Re: [Talk-ca] Suivi OSM / OSM Monitoring

2012-10-29 Thread Paul Norman
> From: James Ewen [mailto:ve6...@gmail.com]
> Sent: Monday, October 29, 2012 9:22 PM
> To: talk-ca
> Subject: Re: [Talk-ca] Suivi OSM / OSM Monitoring
> 
> On Mon, Oct 29, 2012 at 9:14 PM, Paul Norman  wrote:
> 
> I don't know how it works in the rest of the country, but in Alberta,
> once an area declares itself a City, it gets separated from the county
> it may have been a part of as far as taxes and other funding are
> concerned. The urban node of Sherwood Park was for the longest time the
> world's largest hamlet. With a population of 65,000 it could easily
> become Alberta's seventh largest city, but to declare itself a city, it
> would need to draw an administrative boundary. If that boundary included
> the refineries east of Edmonton, then the rest of Strathcona County
> would lose a huge tax base, and be left with less money for
> administration. If the administrative boundary were drawn to just
> include the urban area, then Sherwood Park would be left with a large
> residential population used to the service levels available with a much
> smaller tax base to support them.

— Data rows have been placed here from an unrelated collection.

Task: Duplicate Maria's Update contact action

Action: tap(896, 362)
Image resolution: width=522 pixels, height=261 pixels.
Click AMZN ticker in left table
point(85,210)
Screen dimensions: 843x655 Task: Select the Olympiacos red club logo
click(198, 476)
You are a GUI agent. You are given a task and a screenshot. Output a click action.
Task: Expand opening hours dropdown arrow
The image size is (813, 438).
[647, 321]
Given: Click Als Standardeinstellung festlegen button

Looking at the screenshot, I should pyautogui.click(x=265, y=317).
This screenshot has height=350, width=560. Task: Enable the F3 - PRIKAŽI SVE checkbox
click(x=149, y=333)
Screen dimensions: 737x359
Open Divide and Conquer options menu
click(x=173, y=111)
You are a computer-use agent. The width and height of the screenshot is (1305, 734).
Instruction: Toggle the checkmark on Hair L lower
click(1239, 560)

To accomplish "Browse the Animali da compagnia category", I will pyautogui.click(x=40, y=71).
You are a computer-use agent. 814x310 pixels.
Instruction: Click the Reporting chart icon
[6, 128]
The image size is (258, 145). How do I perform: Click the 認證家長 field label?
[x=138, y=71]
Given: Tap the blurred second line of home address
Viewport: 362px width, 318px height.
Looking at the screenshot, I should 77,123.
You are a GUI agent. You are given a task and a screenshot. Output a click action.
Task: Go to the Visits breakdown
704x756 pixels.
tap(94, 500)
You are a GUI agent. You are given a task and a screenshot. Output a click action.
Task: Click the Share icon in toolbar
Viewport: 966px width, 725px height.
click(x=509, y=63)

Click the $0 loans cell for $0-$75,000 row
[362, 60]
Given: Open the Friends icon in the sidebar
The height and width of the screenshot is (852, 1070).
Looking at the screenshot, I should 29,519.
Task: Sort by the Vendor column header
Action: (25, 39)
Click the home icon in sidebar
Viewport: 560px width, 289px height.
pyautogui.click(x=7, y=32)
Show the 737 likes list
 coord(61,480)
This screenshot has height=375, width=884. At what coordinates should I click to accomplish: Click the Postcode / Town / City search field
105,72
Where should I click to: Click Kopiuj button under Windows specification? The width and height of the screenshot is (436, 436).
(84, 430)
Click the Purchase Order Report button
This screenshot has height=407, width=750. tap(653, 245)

Therefore the solution is to create
> the Specialized Municipality of Strathcona County that includes nine
> hamlets.
> 
> So, while admin level=6 may be of little importance to you, there are a
> bunch of politicians, and other municipal government administrators that
> would argue otherwise.

But your example doesn't involve any of the BC admin_level=6 boundaries I
was talking about. Politically, culturally and economically they're viewed
as less important than cities here.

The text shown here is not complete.